Carvalho V, Pinsky I, De Souza e Silva R, Carlini-Cotrim B. Addiction 1995; 90(1): 65-72.

Affiliation

Centro Brasileiro de Informações sobre Drogas Psicotrópicas/CEBRID (Brazilian Center for Information on Psychotropic Drugs, São Paulo.

Copyright

(Copyright © 1995, John Wiley and Sons)

DOI

unavailable

PMID

7888981

Abstract

The present work employs a multivariate analysis technique to study, simultaneously, family relations and alcohol/drug consumption among 16,378 Brazilian high-school students. The analysis is centered on the relation between subjective or objective family situations and consumption. Subjective situations are measured by adolescents' perception of their families, that is, the family's environmental "climate"--whether violent situations occur at home, whether there is frequent dialogue about the youngsters' problems, and whether they perceive interest on the part of parents. Objective situations refer to the conjugal status of parents.
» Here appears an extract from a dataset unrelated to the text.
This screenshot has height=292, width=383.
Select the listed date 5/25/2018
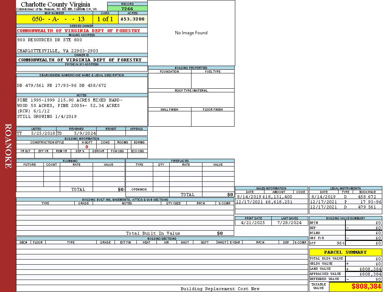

Results pointed to family violence as the factor most frequently associated with alcohol/drug use behavior. It was also found that the family's environmental climate constitutes a more important factor than the conjugal status of parents, when it comes to the development of drug use behavior. Therefore, the impact of this last variable (whether parents are living together) is determined by environmental conditions: when those conditions are favorable (no violence, problems habitually talked about, parents concerned with their offspring) the fact that parents were effectively living together meant a smaller probability of alcohol/drug use; when these conditions were unfavorable, the same fact was associated with a greater probability of consumption.